This Thanksgiving, Give Thanks for Ham


Thanksgiving HamWhen thinking ahead to Thanksgiving dinner, the meat that comes to most people’s mind is – I won’t even say the word. Here at Broadbent’s, we’re all about ham, not those large birds that make for the centerpieces of so many American Thanksgiving dinners. Sure, it’s true that turkey (fine, I said it) played an important role in early American settlement, with Native Americans introducing the game bird to arriving settlers for the first time. But ham, and pork in general, was a big part of the legendary cultural exchange as well.


The first pigs arrived to the New World with none other than Christopher Columbus, on his second voyage to the Caribbean. Released onto the island of Hispaniola (now Haiti and the Dominican Republic), eight pigs multiplied rapidly. They were distributed to nearby islands for meat over time. It took almost 50 years after Columbus for Spanish explorer Hernando de Soto to finally deliver pigs to the present-day United States, arriving from Cuba to explore the Southeast. De Soto seems to have been quite the pig enthusiast. He presented them to the natives as gifts and died with hundreds of them in his possession.

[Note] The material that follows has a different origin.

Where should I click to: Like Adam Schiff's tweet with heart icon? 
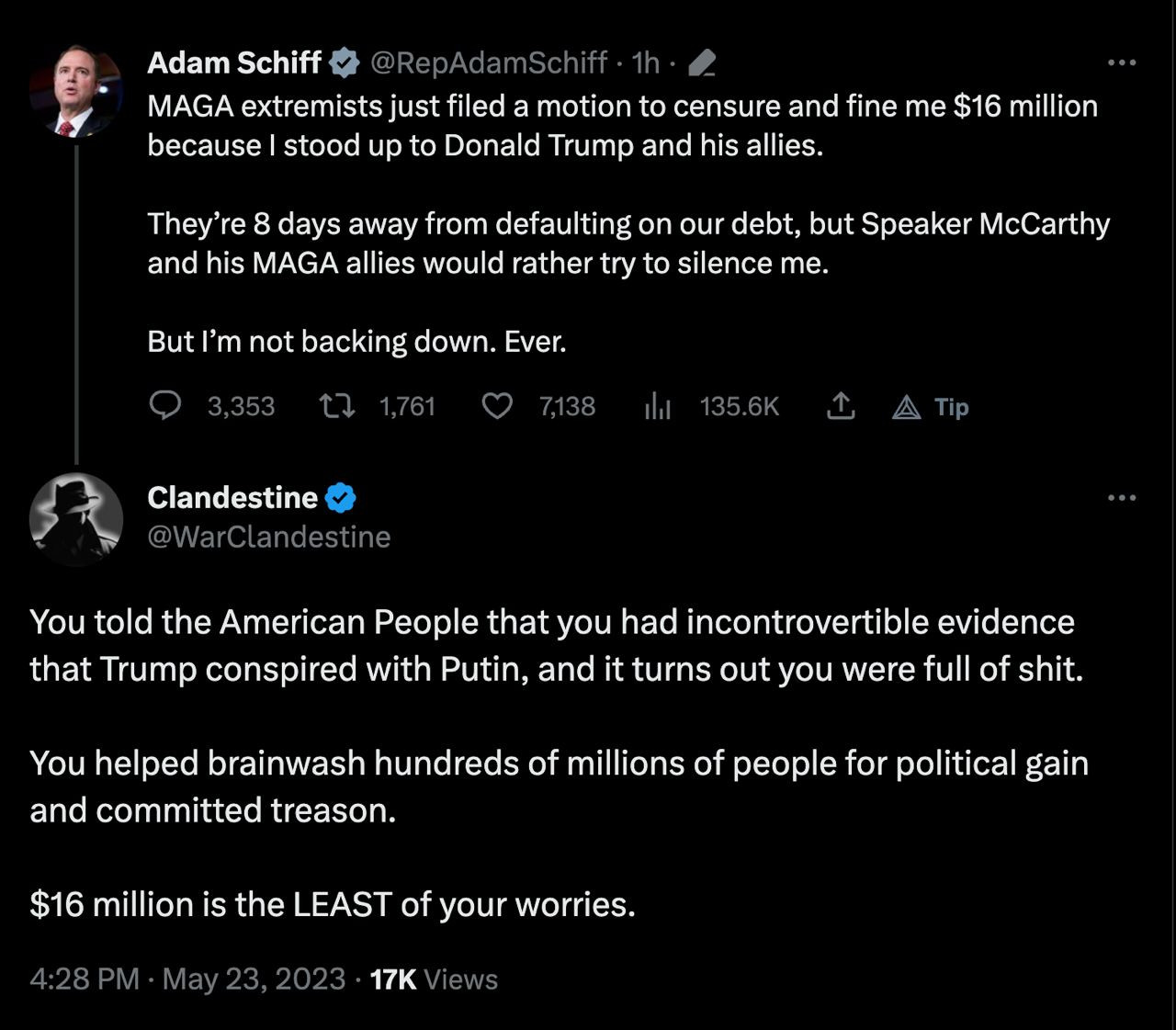click(497, 406)
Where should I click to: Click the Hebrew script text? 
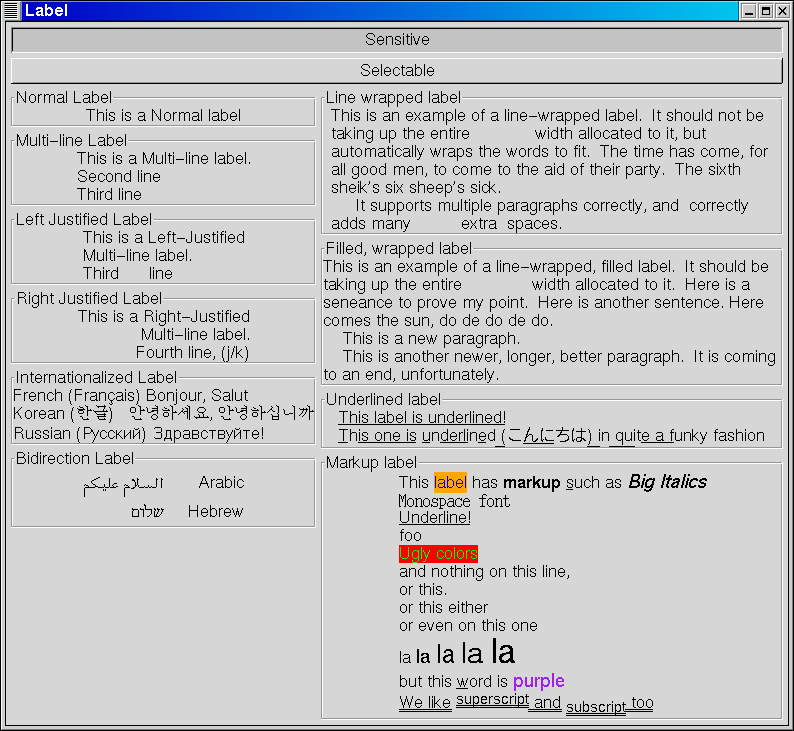tap(146, 512)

The iconic settlement at Jamestown in 1607 seems to have been when pigs really began to take hold as an American staple. The John Smith-led English settlers introduced pigs to the Virginia forests, where the climate made it an ideal feeding and breeding ground for the animal. It soon became an autumn tradition to round up the fattened pigs for slaughter. Native Americans, having long used salt to preserve the wild game they hunted, worked with settlers to preserve the pork. As other Native American and European influences made their way into the process, the country ham emerged. Salt pork became a major food staple for American settlers, playing a critical role in their survival and expansion.


About seven miles from Jamestown, just down the James River towards the Atlantic, settlers garrisoned a lookout point on an island to warn of approaching threats. To protect wandering pigs from being stolen, the settlers transferred them to this garrison. It came to be known as Hog Island, serving as a fertile breeding ground and storage point for the pigs. Today, Hog Island is a Virginia state waterfowl refuge.


See what I mean? Pork and ham played as important a role in the early American story as anything else, including the more popular Thanksgiving staple. The country ham might not exist without the blending of American cultures. And who knows if the United States as we know it would exist without ham. Give ham the historical credit it deserves by serving one at your Thanksgiving table.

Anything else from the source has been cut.